Une mission du Fonds monétaire international (FMI) est en séjour à Dakar depuis hier, mardi 19 août, et ce jusqu’au 26 du mois en cours. Cette visite s’inscrit dans un contexte marqué par de vifs débats sur l’orientation des politiques économiques nationales et sur la redéfinition des relations entre l’État et ses partenaires financiers internationaux. À l’issue de cette nouvelle mission, la énième depuis l’avènement du nouveau régime, les Sénégalais seront informés de l’avenir de la coopération financière entre le Sénégal et le FMI.

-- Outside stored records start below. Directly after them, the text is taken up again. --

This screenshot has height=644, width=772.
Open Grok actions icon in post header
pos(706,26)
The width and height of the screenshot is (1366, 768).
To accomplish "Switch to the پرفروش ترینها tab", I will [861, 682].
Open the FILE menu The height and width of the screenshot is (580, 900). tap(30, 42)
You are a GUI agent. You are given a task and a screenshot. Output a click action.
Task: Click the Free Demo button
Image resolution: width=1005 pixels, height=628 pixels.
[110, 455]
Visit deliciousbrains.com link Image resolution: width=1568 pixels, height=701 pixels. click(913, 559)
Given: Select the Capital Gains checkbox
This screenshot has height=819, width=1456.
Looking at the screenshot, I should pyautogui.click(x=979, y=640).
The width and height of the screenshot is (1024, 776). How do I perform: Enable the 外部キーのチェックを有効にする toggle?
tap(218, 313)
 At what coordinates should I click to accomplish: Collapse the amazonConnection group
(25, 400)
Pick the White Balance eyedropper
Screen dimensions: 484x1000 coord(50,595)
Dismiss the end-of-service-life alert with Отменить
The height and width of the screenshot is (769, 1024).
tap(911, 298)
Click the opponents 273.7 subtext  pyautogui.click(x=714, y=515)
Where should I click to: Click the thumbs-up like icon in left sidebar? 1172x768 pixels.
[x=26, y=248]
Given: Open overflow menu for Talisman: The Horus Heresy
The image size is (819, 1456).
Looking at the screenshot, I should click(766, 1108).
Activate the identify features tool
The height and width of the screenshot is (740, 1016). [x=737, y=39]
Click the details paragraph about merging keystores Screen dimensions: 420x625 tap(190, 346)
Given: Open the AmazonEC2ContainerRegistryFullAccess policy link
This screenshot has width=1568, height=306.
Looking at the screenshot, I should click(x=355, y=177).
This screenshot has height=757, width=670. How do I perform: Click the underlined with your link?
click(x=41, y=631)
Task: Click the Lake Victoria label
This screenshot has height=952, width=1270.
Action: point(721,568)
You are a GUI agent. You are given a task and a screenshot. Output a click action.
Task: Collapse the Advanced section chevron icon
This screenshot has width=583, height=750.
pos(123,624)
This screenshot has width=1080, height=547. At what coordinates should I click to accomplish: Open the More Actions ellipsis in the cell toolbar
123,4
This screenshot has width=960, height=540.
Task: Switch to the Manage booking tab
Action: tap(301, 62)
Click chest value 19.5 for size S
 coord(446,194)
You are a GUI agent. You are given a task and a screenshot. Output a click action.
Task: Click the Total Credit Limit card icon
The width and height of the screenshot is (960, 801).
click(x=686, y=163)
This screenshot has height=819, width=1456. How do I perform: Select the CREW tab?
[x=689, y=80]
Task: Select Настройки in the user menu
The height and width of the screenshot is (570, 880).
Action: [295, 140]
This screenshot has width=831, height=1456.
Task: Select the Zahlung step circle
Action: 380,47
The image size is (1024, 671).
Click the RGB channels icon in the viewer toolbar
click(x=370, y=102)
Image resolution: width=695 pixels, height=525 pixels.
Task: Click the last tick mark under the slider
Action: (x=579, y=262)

Dans un communiqué officiel daté du lundi 18 août 2025, le ministère des Finances et du Budget (MFB) a précisé qu’il s’agit d’une staff-visit, autrement dit d’une mission technique de suivi visant à évaluer la trajectoire macroéconomique du pays et à engager un dialogue approfondi avec les autorités nationales sur les grandes orientations budgétaires et financières. Si elle revêt avant tout une dimension technique, cette mission s’inscrit néanmoins dans la continuité d’une relation ancienne – parfois jugée asymétrique – entre le Sénégal et le FMI. Depuis plusieurs décennies, les interventions du Fonds dans la région ouest-africaine se sont révélées déterminantes, qu’il s’agisse de l’accompagnement de programmes d’ajustement structurel, de stabilisation économique ou de réformes institutionnelles. Pour le Sénégal, ces échanges représentent à la fois une opportunité de renforcer la crédibilité de ses politiques publiques et une contrainte qui pèse sur sa souveraineté budgétaire et monétaire.
L’enjeu de cette visite dépasse donc la simple vérification comptable. Elle devrait permettre d’établir un diagnostic concerté de l’exécution budgétaire en cours, de réexaminer les hypothèses macroéconomiques retenues pour l’élaboration de la Loi de finances initiale 2026 et d’évaluer le degré d’avancement des réformes structurelles. Plus encore, elle constitue un moment stratégique de négociation susceptible de déterminer l’avenir de la coopération financière entre le Sénégal et le FMI, notamment en ce qui concerne la conclusion, longtemps attendue, d’un nouveau programme.
Après plusieurs mois de pourparlers infructueux, une interrogation centrale demeure : les deux parties parviendront-elles à rapprocher leurs positions et à formaliser un partenariat renouvelé, fondé sur des objectifs communs de stabilité macroéconomique et de croissance durable ? Les discussions en cours devraient apporter des éléments de réponse décisifs.
Toutefois, réduire cette mission à sa seule dimension économique serait une lecture partielle de la situation. Le contexte politique interne lui confère en effet une portée singulière. Le Premier ministre, M. Ousmane Sonko, a exprimé à maintes reprises ses réserves à l’égard du FMI, dénonçant une approche jugée contraignante et affirmant que le Sénégal ne saurait nourrir d’attentes excessives vis-à-vis de cette institution. Ces prises de position traduisent une volonté politique clairement assumée : celle de réorienter la politique économique nationale vers une plus grande autonomie de décision et de redéfinir les termes de la coopération avec les partenaires extérieurs.
Ainsi, la mission du FMI à Dakar ne saurait être perçue comme un simple exercice technique. Elle se situe à la croisée des enjeux financiers, politiques et diplomatiques, et pourrait bien constituer un tournant décisif dans la reconfiguration du partenariat entre le Sénégal et l’une des institutions financières internationales les plus influentes.